There are plenty of reasons for a government or a private company to install CCTV in public spaces. Property protection, identification of criminals and deterrence are a few examples. In recent times, however, almost every interior minister around the world is demanding increased surveillance capabilities for mainly one reason: to combat terrorism. This is a result of a subconscious feeling that has emerged in many western civil societies in recent years. People are more than twice as likely to say that the world has become a more dangerous place compared to 1990, when in fact every year less people die of violence from war and terrorism.

It is to wonder whether we are really so afraid of a few terrorists that we are willing to give away our privacy, and with that a part of our personal freedom.

“In absolute numbers, being killed by a terrorist is substantially less likely than drowning in a bathtub.” Likewise, more left handed people die in the world every year because they use tools meant for right handed people. It would be absurd to consider the prospects of a government spending several tens of billions to prevent people from drowning in the bathtub or from using a tool meant for the other hand, yet many people seem perfectly content with the same spending for more surveillance in public spaces. Of course, that is not to say that spending on surveillance is completely unwarranted. Terror protection is an essential branch of any state’s security apparatus. However, there should be a balance between the funding it receives and the threat it addresses.

China, which is rapidly moving to overtake the UK as the world’s most surveilled nation, can offer a glimpse into one possible future. In a test that the BBC conducted in Guiyang, Chinese authorities were able to locate and apprehend BBC reporter John Sudworth at a previously unknown location in only 7 minutes. They were able to pull this off with sophisticated face recognition technologies that constantly match people’s faces to their ID card and track all moving objects in public spaces. Chinese authorities are very proud of this system, claiming it will help to drastically reduce crime in the most notorious cities in China. Facial recognition technology has also been adopted for other purposes. In China these systems are being used to fine people for using too much toilet paper in restrooms or to publicly shame jaywalkers, displaying their name and home address on a screen next to the crosswalk. It is not unthinkable that politicians in Europe could also get creative and use the capabilities of the technology for other non-surveillance purposes.

Western security agencies and interior ministers can only dream of the capabilities Chinese authorities have, as western civil society is more critical of overreaching privileges for a nation state to monitor its citizens. Critics of surveillance instruments such as ‘Prism’, the system US authorities were using before it was exposed by Edward Snowden, often point out that technological advances could fundamentally alter the relationship between individual and state, with chilling consequences for freedom of speech and assembly. While government agencies often tout successes of face-recognition demo systems they often fail to acknowledge the limitations of the technology.  A pilot project started in Berlin has recently installed facial detection systems in a train station to test automatic identification of fugitives and crime suspects. The interior ministry is proudly tweeting about it:

What they fail to reveal is that their acclaimed 70 % recognition rate is piteous in a real world scenario. With an assumed (and very modest) false positive rate of 0.5 % the error rate of such a surveillance system would be about 99 % and almost exclusively, innocent persons would be flagged.

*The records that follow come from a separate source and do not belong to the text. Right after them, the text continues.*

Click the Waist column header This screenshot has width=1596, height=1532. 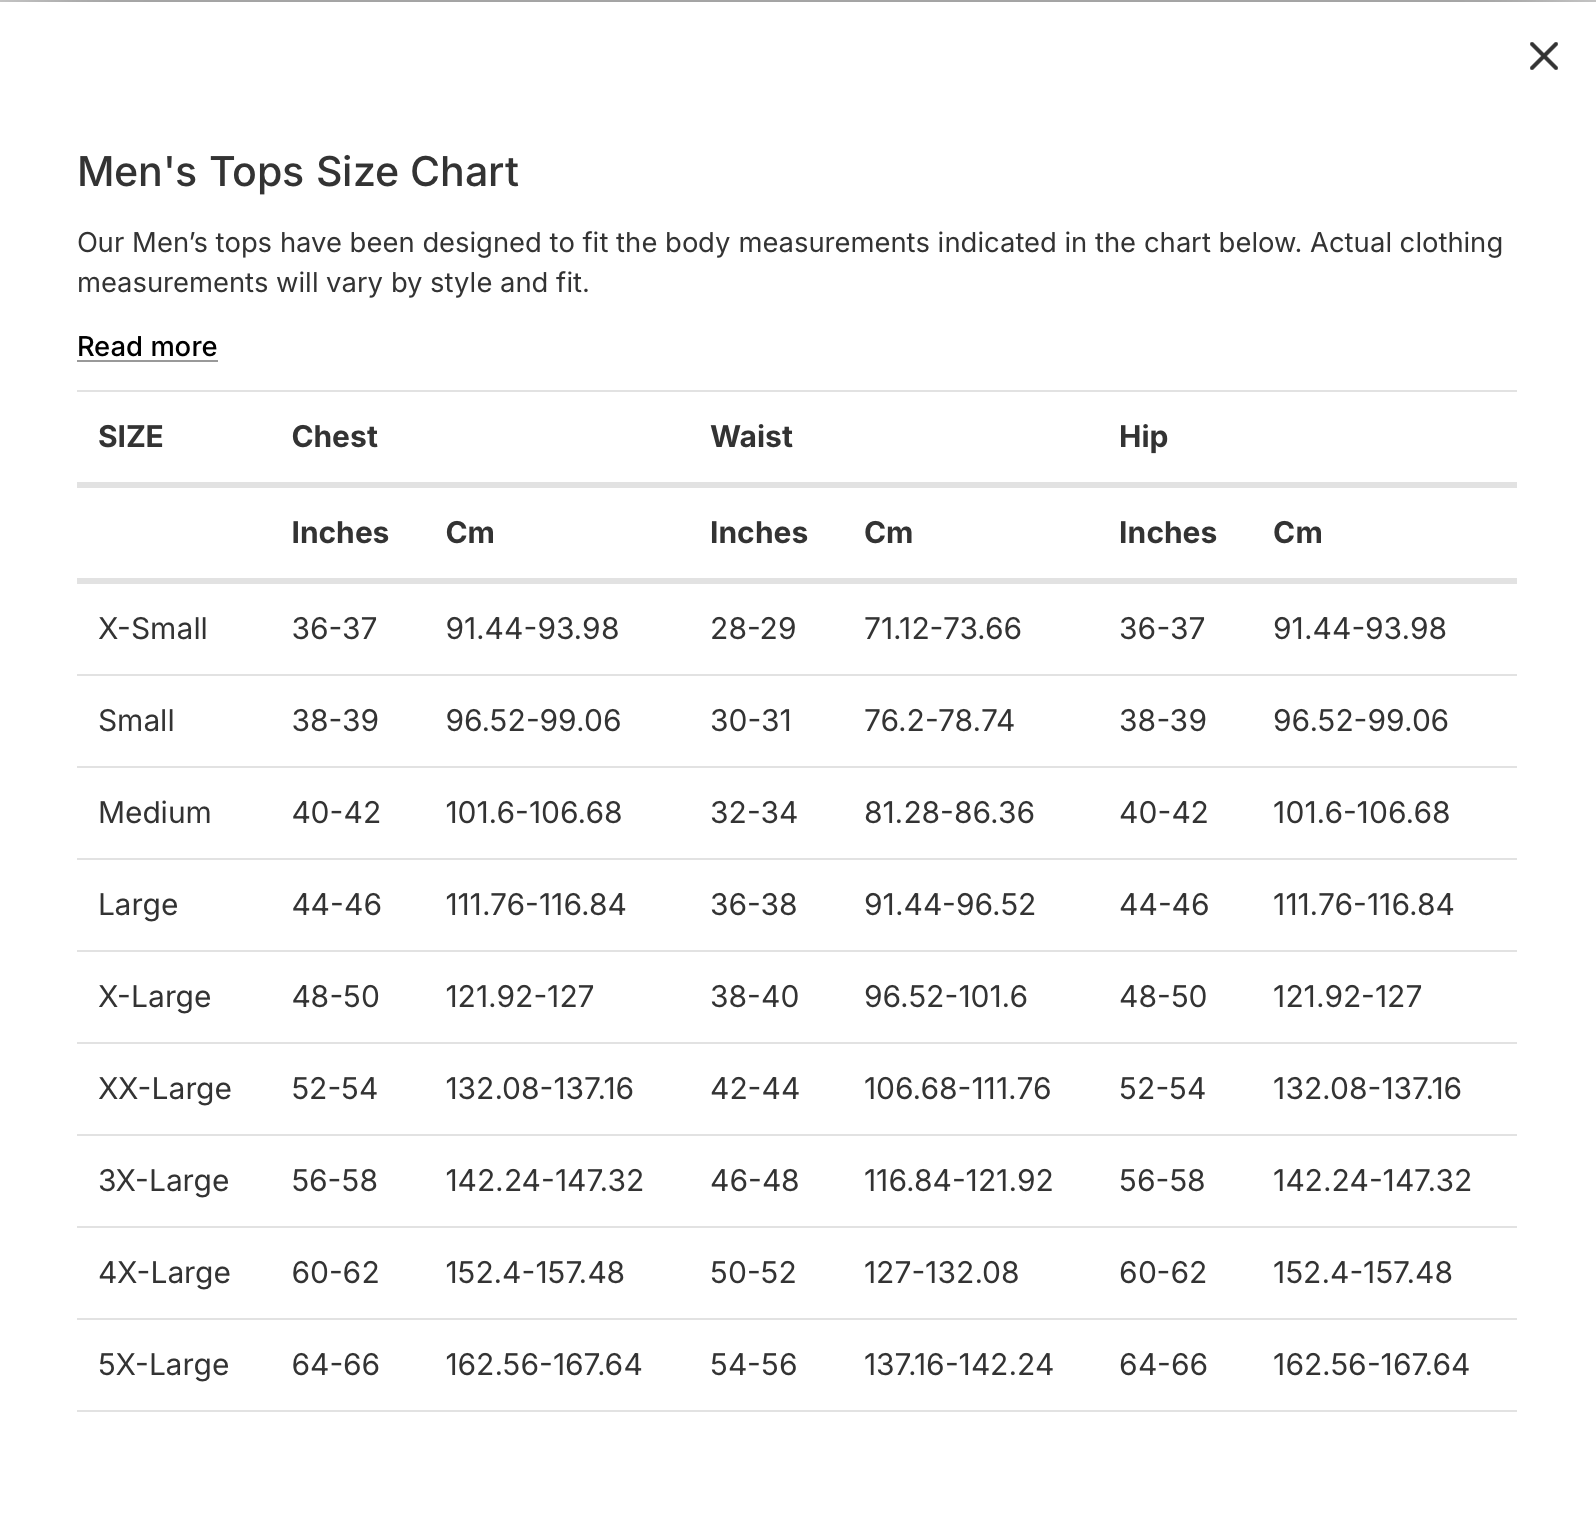tap(751, 437)
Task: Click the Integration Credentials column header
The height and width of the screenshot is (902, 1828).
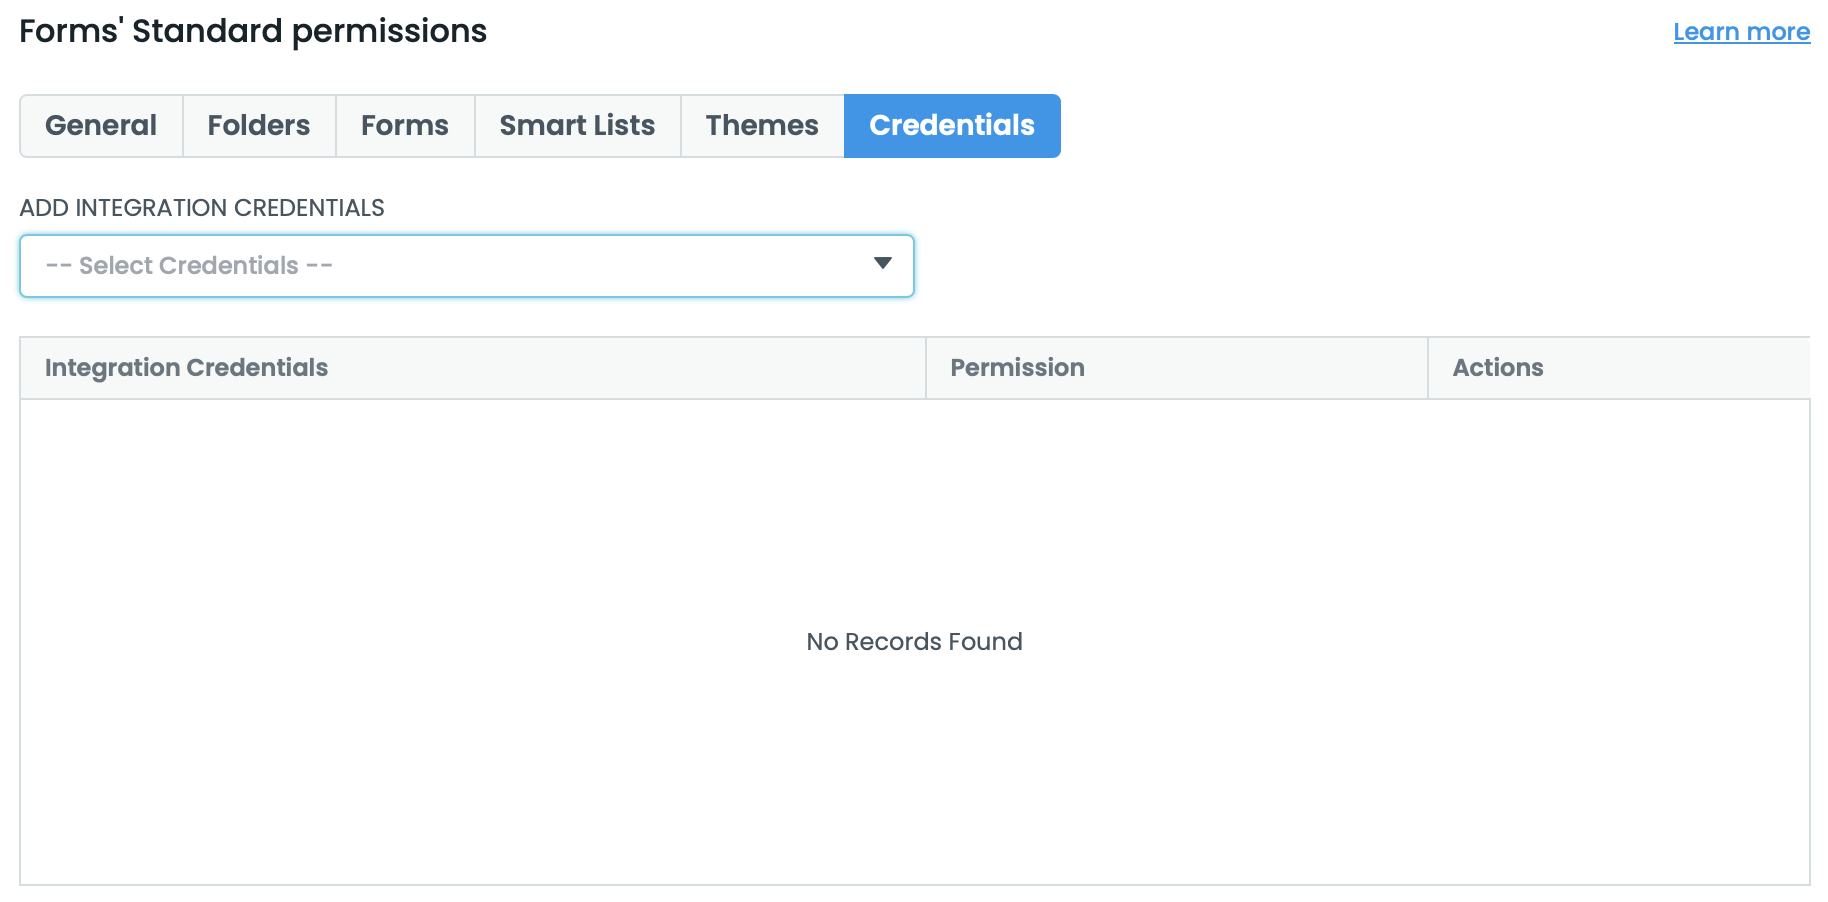Action: point(185,367)
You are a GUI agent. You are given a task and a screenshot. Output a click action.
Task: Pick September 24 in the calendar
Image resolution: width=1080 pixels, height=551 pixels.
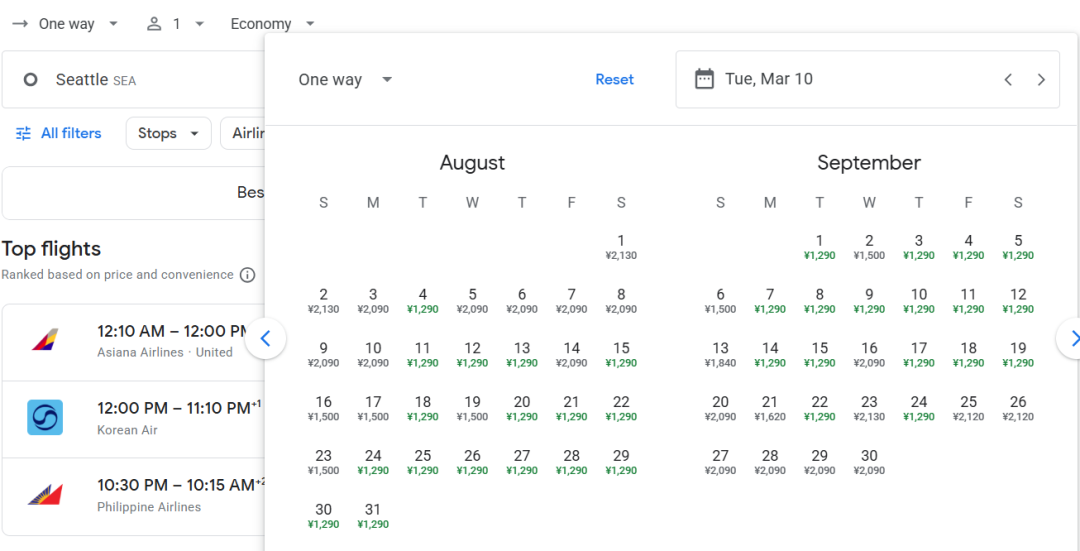(x=919, y=408)
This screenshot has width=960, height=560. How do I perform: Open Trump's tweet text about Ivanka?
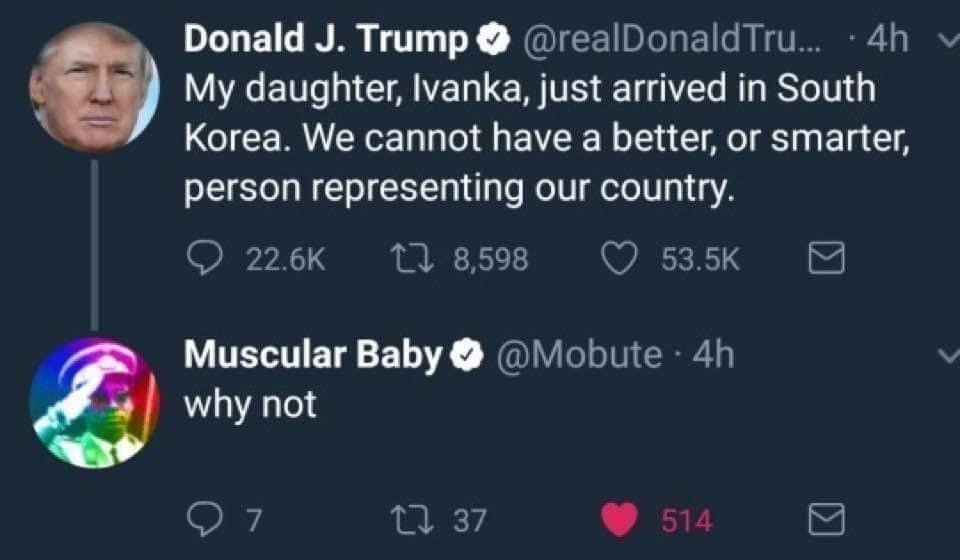point(540,138)
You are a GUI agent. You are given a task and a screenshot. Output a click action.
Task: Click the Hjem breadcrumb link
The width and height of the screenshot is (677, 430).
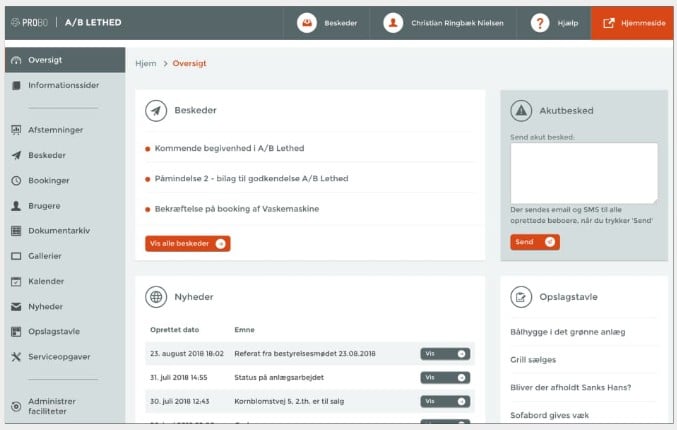pos(146,63)
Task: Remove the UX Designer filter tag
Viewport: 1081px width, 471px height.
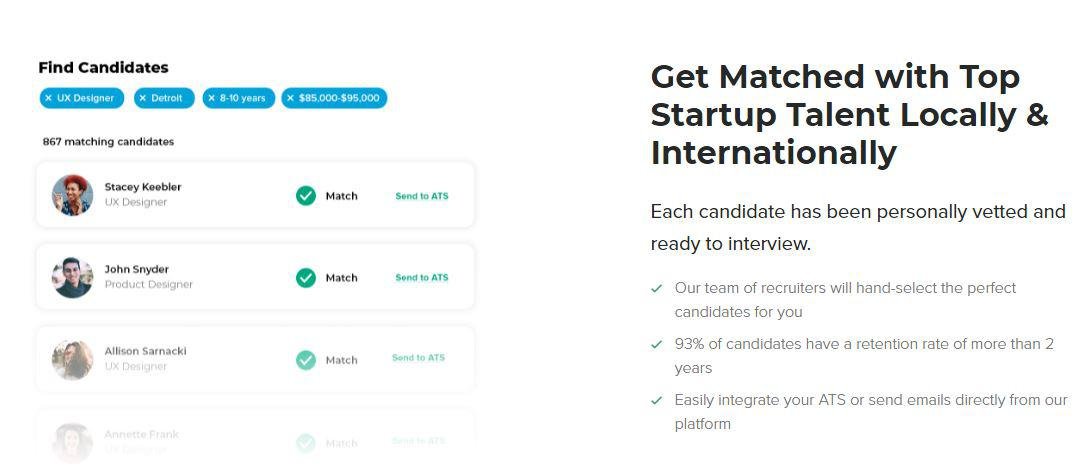Action: pos(48,98)
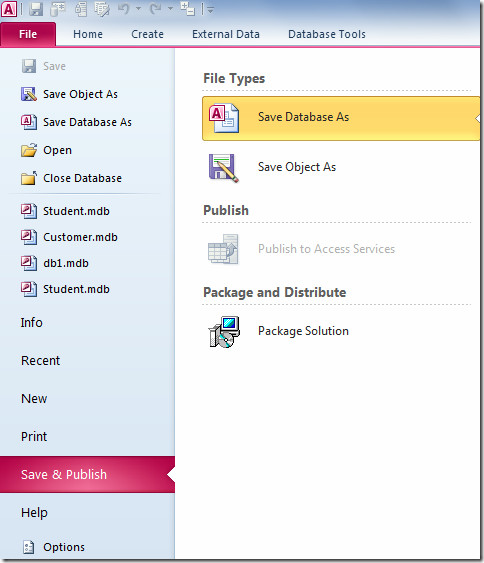Click the Save Object As floppy pencil icon

(224, 168)
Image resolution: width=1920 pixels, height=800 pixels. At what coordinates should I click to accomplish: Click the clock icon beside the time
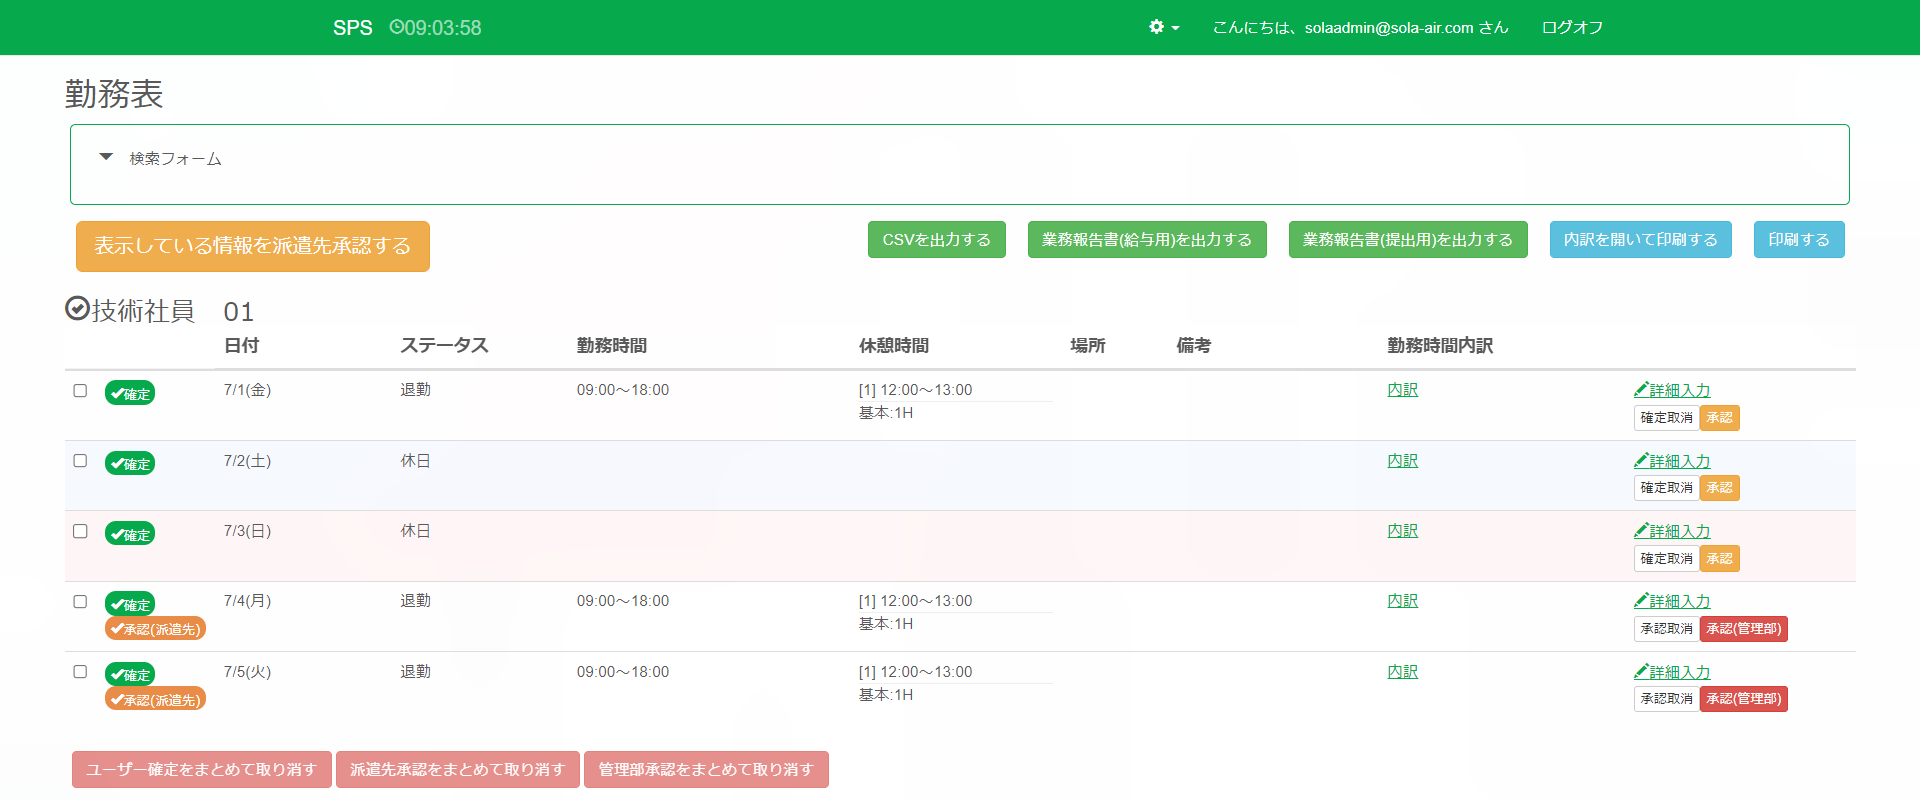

Consider one of the many examples of recent terrorist attacks in Europe. The truck driver that killed eight at a Christmas market in Berlin was known to authorities long before the attack. He could have been arrested if European police coordinated and co-operated effectively, and if German police had been more careful in monitoring their suspect rather than looking for the needle in a giant haystack of data. Adding more surveillance in the majority of cases is akin to adding more hay to the haystack and does little but aid the terrorists.

It remains a task of civil society to collectively overcome the fear of dying in a highly improbable terrorist attack. Rather, civil society should stand up for personal freedoms and ensure that we maintain a balance between necessary and unwarranted surveillance. Technology can support law enforcement and protect society in a reasonable way without turning the world into an Orwellian dystopia.